Get open and vulnerable in your work

It’s so interesting to work one on one with actors and help them discover or evolve their own process. I was working with a private client on set recently and rather than blocking it all out, the crew, the equipment all the artifice that comes with movie making, he’s been using it all. This particular actor is very open and expressive anyway and he needed to be raw and emotional in a scene so just before action he was talking to the crew in a very open way about his own emotional pain in his life and on action he went right into the scene and was in a very raw and emotional place. Now I’m not advocating this for everyone. For some actors speaking that openly with the crew might make them feel up tight and closed off. But finding a way to embrace all the chaos of a set and use it in a way that is helpful for you is a vital part of the process.
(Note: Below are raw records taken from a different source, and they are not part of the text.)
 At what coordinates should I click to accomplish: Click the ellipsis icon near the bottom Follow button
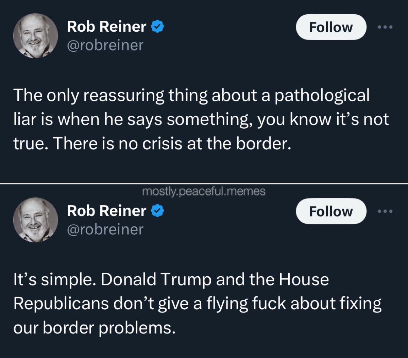coord(385,211)
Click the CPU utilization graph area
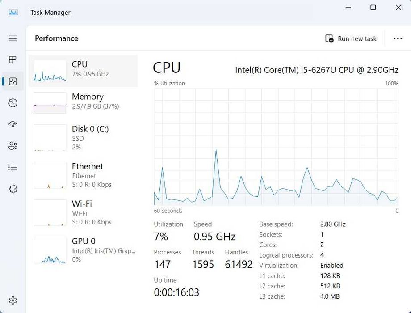411x313 pixels. coord(276,147)
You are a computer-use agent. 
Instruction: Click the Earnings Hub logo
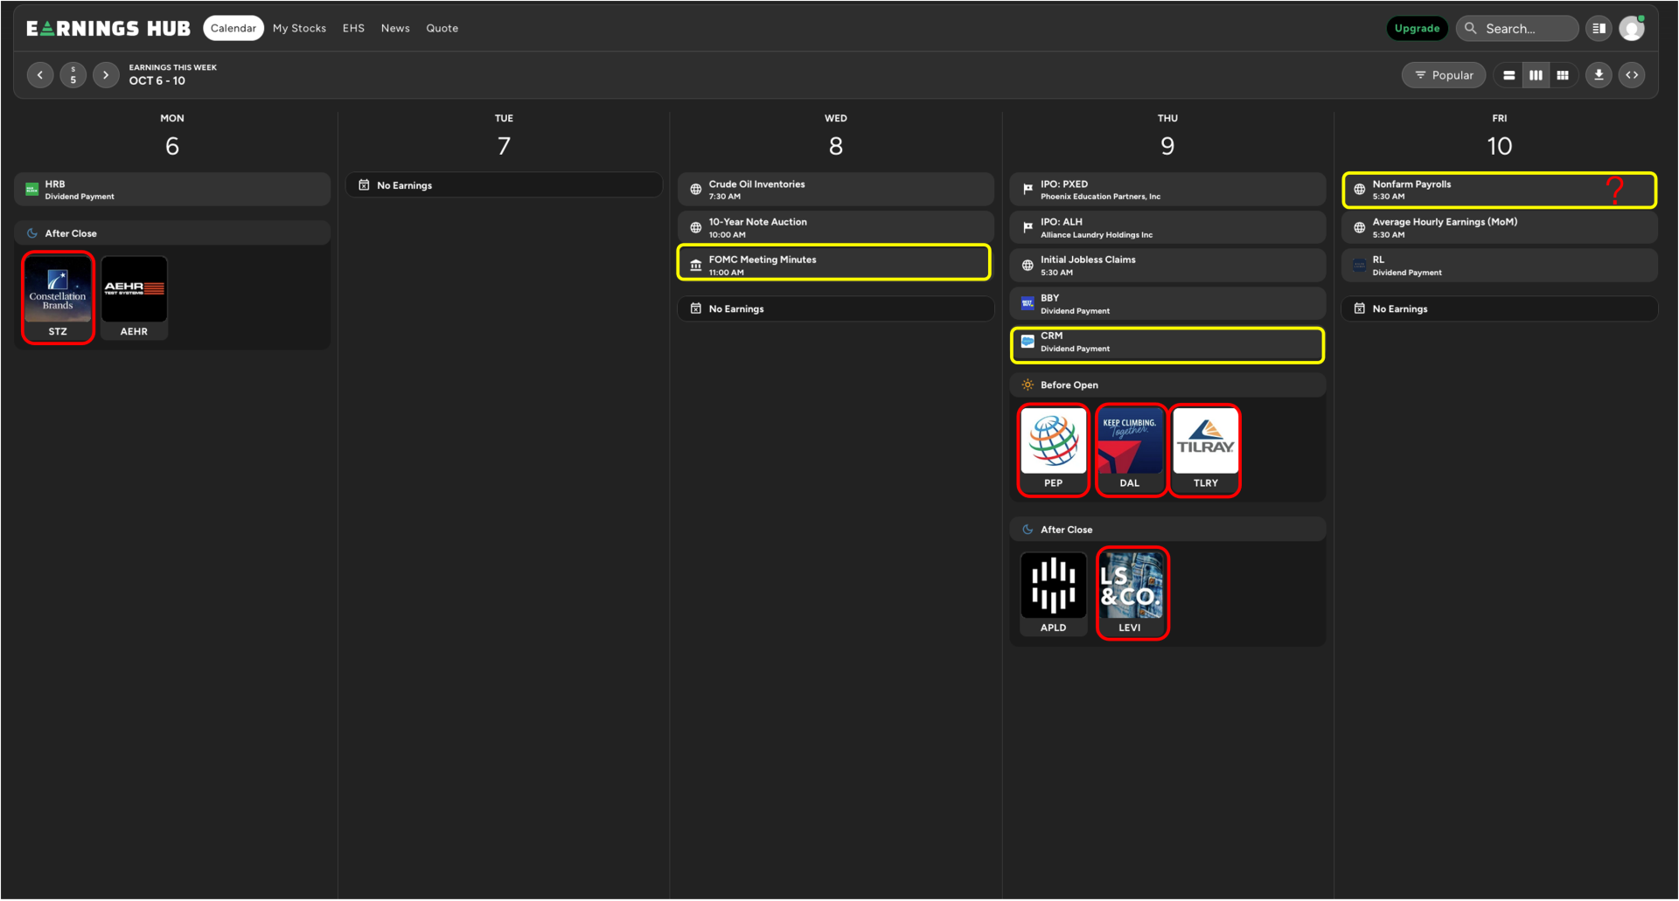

If you are off on your own blasting your headphones right before action to get yourself in the right emotional place for a scene it’s then challenging to totally shift gears and be open and vulnerable with your scene partner. Marlon Brando famously would chat up the camera operator right before action and then turn to his scene partner and take that same relaxation into the work. Living on and off screen. Blurring the lines between actor and character.

Just wanting to work is not enough!

I hear from so many actors, “I just want to work”, “I’ll take whatever I can get”. And believe me I get it. But this settling for crumbs mentality is not going to bring in the kind of satisfying inspiring career opportunities that you’re longing for. Of course there are times in a career when you need to gain experience. If you’ve never been on film, for example, or feel uncomfortable acting in front of the camera then, by all means, take that experimental AFI short film or that web series that’s premiering on a soon to be launched digital platform. But also don’t be afraid to dream big! If you want to be the lead in a P.T. Anderson movie then don’t be afraid to shout it from the rooftops. And immerse yourself in P.T.’s work. Watch behind the scenes documentaries, learn how he likes to work. Find out who his casting director is. Discover the new indie filmmakers who are inspired by P.T. Anderson. Follow them on social media. You’d be amazed at how responsive indie filmmakers can be when you reach out and tell them specifically what you love about their work, take it from one who knows and responds to each and every email and comment.

Being specific about what you want is so important not only in this business but in life in general. If film and TV is why you are here then maybe taking that out of town play, even though it’s a good regional theater and a pay check, may not be the right decision at this moment. Obviously only you know what’s right for you but saying “no” can be a really empowering thing. Follow your bliss. Know what you love and are passionate about and steep yourself in it.